One of the marks of authoritarian regimes is their effort to stop the spread of knowledge and free speech. In May 1933, Nazi sympathizers in Berlin burned 20,000 "degenerate" books, many of them written by Jews and anti-fascists such as Albert Einstein, Bertolt Brecht and Franz Kafka. Here at home, slaveholders were so frightened by the power of the word that throughout the antebellum South legislatures made it a crime to teach slaves to read and write.

Now, Lynne Cheney, Vice President Dick Cheney's wife and the former head of the National Endowment for the Humanities, has placed herself in the company of dictators and slaveholders. At her urging, the Education Department destroyed more than 300,000 copies of a booklet designed to help parents and children learn more about America's past.

Cheney objected to the booklet's reference to the National Standards for History, guidelines for teaching history in secondary schools that were developed at UCLA in the 1990s and that suggest that American history should be taught with an eye not only to America's successes but to its struggles and dark moments as well.

Cheney could learn important lessons from the kind of history she apparently finds so un-American.

One is that the lines between authoritarianism and democracy have never been as sharply drawn as we might think. In his latest novel, "The Plot Against America," Philip Roth describes what the United States might have been like if voters had spurned Franklin D. Roosevelt and elected Charles A. Lindbergh, an anti-Semite and admirer of Adolf Hitler, as their president in 1940. In 1935, Sinclair Lewis' "It Can't Happen Here" presented a scenario in which newly elected President Berzelius "Buzz" Windrip, the demagogic darling of big business and religious extremists, stripped Americans of their rights, destroying the power of the legislature and judiciary and installing a fascist dictatorship.

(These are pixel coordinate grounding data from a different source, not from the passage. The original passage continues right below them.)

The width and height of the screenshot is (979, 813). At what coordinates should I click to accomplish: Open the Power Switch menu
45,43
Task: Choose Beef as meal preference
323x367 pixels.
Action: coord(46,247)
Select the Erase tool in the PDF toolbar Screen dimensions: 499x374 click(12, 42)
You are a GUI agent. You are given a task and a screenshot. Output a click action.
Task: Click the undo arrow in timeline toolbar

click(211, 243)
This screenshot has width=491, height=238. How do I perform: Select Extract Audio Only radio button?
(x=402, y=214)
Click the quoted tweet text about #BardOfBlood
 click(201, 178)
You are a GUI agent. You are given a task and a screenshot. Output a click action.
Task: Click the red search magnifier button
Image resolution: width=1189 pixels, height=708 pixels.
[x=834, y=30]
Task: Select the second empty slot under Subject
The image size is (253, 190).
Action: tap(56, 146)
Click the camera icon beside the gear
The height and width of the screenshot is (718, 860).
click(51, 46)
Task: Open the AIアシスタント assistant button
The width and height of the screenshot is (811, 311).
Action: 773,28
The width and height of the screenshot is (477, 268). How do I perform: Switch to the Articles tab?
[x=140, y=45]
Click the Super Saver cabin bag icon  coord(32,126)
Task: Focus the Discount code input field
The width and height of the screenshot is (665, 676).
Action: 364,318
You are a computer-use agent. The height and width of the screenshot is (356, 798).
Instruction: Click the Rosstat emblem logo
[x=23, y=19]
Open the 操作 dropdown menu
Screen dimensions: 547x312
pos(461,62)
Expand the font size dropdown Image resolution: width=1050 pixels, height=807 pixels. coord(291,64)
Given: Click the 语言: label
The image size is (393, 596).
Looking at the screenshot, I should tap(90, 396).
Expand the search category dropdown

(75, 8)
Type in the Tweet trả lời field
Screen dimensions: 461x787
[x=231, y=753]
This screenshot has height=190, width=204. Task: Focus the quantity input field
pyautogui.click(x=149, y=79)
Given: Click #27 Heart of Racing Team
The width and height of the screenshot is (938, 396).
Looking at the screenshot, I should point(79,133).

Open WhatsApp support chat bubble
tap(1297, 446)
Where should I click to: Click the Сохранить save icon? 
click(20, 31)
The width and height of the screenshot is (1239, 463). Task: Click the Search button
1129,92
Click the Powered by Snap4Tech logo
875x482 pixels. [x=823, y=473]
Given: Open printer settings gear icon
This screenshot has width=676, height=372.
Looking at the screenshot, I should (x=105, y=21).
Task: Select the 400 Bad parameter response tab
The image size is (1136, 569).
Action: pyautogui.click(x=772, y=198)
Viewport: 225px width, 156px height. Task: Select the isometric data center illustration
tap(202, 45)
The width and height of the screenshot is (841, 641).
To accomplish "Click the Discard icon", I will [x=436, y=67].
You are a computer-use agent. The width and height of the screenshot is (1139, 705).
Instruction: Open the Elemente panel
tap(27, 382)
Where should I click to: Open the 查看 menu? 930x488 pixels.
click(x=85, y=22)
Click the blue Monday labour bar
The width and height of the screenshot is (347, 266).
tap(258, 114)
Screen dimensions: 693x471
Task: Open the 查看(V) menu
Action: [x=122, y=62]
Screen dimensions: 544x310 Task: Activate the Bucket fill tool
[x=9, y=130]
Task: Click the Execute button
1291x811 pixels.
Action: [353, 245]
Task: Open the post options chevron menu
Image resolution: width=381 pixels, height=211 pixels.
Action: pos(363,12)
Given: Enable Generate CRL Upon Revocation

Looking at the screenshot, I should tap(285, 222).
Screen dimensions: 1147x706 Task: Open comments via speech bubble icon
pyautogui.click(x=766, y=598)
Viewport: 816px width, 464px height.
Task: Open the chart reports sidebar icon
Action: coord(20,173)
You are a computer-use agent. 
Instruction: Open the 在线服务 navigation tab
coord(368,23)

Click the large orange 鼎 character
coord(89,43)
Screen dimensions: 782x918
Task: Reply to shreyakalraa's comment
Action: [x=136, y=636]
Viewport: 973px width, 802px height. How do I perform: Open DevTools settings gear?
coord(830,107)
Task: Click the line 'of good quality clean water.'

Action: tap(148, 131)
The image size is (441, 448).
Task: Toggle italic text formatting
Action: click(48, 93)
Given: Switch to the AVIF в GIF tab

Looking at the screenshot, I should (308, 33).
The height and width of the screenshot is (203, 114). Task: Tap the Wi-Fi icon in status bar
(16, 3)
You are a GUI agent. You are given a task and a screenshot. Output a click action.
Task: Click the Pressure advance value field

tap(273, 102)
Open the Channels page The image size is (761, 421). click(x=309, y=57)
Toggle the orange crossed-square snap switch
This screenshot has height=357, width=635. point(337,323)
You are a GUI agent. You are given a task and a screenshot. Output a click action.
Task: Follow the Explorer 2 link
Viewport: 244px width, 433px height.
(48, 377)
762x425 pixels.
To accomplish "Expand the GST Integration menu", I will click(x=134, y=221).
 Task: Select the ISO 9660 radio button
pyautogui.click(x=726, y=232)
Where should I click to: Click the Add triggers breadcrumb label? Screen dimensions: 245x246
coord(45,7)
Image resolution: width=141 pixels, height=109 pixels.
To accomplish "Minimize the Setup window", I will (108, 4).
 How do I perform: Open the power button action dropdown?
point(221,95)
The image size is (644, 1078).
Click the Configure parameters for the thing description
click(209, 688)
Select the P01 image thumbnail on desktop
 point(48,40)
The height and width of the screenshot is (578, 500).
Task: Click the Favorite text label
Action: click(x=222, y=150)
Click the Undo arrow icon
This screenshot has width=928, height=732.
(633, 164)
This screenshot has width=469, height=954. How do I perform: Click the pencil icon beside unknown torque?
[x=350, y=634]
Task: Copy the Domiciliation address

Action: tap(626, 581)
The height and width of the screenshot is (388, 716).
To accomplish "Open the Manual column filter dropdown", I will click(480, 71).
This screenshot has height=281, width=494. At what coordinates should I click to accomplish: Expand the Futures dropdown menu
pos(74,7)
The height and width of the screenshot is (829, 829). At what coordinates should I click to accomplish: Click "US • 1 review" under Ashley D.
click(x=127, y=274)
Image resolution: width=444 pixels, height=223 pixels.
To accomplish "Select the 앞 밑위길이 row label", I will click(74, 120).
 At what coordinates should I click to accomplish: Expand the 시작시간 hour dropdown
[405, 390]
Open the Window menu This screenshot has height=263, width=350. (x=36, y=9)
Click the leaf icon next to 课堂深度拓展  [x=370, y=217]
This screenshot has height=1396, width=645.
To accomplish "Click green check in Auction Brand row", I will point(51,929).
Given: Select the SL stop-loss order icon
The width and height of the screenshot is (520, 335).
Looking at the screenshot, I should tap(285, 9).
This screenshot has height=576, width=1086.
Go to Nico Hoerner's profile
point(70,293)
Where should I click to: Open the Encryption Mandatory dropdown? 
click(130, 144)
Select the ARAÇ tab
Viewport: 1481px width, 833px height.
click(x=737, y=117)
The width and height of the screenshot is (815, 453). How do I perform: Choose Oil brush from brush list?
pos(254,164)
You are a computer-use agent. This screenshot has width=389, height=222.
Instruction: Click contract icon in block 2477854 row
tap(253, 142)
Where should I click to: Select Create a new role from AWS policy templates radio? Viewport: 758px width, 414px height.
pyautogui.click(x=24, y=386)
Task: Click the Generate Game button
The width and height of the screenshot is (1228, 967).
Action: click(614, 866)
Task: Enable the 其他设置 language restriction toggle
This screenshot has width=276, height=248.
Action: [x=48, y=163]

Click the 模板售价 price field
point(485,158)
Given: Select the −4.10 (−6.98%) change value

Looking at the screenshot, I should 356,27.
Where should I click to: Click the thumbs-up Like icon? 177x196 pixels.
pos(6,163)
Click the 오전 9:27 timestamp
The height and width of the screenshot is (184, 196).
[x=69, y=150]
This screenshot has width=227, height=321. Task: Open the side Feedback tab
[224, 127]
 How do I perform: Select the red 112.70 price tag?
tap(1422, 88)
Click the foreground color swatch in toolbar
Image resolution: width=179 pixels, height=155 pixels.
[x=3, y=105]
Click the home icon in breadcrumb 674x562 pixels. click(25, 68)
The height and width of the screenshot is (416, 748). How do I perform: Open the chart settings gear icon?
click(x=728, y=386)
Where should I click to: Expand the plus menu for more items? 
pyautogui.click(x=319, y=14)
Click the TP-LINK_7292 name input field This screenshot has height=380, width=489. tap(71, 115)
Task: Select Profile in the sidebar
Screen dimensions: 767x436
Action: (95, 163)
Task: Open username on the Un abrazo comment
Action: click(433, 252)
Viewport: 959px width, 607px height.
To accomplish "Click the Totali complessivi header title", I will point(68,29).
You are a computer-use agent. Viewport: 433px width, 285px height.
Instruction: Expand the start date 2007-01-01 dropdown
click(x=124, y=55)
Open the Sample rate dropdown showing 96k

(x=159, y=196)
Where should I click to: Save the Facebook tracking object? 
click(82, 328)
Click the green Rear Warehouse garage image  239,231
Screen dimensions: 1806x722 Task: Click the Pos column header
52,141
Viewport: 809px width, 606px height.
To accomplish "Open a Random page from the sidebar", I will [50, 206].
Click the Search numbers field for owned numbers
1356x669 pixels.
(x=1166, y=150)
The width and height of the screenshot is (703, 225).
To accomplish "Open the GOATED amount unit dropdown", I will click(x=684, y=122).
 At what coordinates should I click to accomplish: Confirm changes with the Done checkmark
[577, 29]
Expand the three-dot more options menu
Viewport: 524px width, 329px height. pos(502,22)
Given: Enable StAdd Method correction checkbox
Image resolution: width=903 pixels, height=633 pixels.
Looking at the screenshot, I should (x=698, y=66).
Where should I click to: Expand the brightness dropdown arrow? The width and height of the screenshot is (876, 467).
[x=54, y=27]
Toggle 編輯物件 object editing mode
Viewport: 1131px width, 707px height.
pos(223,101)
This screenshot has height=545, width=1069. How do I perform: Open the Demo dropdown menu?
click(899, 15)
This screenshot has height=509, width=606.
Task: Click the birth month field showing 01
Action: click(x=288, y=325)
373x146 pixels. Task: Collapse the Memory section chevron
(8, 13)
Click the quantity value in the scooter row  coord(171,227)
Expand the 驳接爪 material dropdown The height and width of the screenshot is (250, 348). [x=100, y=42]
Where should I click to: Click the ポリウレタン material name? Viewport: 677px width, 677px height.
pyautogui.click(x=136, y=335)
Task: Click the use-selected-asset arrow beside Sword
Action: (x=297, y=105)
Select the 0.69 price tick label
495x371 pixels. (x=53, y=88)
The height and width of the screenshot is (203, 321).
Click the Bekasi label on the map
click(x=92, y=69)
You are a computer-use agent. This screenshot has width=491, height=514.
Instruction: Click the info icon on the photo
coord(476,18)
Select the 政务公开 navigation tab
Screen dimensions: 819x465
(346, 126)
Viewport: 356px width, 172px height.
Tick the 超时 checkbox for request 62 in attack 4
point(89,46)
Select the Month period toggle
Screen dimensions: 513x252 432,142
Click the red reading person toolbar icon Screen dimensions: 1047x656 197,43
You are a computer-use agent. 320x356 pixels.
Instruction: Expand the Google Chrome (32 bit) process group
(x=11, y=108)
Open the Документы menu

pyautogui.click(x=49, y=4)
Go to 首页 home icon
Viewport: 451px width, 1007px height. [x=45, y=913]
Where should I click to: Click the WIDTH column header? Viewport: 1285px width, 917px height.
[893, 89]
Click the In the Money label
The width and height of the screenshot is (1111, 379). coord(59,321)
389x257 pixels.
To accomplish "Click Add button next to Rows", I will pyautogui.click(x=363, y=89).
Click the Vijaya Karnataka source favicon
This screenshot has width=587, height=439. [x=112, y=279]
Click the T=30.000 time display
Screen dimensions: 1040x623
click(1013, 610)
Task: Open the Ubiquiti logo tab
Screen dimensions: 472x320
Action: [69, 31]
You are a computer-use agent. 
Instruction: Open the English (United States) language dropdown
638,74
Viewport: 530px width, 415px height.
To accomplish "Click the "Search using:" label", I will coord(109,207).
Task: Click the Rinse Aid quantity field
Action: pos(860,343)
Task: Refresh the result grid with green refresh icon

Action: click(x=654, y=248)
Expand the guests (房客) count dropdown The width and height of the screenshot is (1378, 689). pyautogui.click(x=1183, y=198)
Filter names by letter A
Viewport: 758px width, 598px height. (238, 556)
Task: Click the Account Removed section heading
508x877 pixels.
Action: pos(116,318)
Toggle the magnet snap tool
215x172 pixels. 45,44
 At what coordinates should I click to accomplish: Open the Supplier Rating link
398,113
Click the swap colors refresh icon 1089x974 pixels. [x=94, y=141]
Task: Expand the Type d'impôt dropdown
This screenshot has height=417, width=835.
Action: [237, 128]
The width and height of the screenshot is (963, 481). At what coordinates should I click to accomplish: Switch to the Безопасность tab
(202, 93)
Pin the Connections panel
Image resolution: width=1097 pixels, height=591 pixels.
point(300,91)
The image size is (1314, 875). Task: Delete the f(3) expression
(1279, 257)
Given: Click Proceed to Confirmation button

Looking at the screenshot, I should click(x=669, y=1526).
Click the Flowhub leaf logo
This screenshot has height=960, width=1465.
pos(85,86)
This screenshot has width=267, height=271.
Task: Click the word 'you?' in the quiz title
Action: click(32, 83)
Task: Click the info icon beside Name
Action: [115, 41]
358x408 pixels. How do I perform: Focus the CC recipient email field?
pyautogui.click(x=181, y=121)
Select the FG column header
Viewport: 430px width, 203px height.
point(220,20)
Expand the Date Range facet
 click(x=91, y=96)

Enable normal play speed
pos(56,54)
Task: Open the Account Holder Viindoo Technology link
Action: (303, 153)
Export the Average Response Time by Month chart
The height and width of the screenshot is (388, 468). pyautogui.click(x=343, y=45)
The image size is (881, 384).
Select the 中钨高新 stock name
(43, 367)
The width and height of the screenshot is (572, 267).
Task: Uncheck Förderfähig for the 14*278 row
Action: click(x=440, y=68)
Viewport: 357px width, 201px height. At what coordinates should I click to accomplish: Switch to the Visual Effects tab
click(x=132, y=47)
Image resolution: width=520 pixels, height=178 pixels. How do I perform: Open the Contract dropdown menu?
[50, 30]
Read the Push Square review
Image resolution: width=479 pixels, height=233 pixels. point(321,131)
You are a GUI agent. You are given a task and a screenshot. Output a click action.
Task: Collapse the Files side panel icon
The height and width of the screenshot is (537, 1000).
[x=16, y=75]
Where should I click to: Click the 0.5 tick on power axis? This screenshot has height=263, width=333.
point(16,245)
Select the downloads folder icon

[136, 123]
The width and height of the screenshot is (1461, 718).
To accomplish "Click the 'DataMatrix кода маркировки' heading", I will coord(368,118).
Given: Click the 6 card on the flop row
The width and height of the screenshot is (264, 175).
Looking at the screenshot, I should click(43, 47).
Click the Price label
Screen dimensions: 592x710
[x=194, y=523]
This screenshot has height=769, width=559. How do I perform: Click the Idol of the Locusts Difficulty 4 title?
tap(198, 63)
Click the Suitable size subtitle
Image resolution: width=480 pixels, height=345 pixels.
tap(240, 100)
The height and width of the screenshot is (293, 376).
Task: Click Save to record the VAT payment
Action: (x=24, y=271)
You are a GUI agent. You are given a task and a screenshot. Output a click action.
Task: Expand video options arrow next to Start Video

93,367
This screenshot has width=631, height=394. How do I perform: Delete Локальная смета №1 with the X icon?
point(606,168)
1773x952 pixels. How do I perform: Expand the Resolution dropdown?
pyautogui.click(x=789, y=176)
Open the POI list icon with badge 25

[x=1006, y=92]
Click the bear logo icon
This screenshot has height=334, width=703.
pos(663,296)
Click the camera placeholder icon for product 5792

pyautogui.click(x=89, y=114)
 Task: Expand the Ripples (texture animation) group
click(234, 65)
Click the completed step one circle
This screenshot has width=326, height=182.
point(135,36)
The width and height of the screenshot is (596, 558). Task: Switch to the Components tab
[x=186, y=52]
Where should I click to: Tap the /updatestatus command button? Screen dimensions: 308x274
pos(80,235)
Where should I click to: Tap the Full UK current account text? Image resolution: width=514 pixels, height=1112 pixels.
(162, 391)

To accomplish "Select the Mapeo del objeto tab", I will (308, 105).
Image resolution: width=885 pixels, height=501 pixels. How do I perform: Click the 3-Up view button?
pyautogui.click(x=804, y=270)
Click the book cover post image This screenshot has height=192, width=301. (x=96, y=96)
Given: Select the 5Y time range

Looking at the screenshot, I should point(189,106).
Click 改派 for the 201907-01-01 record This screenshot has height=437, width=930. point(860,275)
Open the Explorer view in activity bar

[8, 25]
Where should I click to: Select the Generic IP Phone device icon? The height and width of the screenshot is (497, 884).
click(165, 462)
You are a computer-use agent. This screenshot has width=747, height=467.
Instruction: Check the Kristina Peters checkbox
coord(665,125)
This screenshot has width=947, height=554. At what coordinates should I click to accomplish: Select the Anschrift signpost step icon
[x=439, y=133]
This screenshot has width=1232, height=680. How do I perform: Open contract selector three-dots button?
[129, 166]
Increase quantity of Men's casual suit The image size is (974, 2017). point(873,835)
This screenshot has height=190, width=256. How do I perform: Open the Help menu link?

What was so horrible about the National Standards for History that any reference to them would merit the mass destruction of several hundred thousand volumes of knowledge? According to Cheney, the standards failed to recognize the achievements of America's traditional heroes and focused instead on the accomplishments of women, minorities and radicals such as Harriet Tubman, the former slave who helped found the Underground Railroad. As Cheney wrote in 1994, "We are a better people than the national standards indicate, and our children deserve to know it."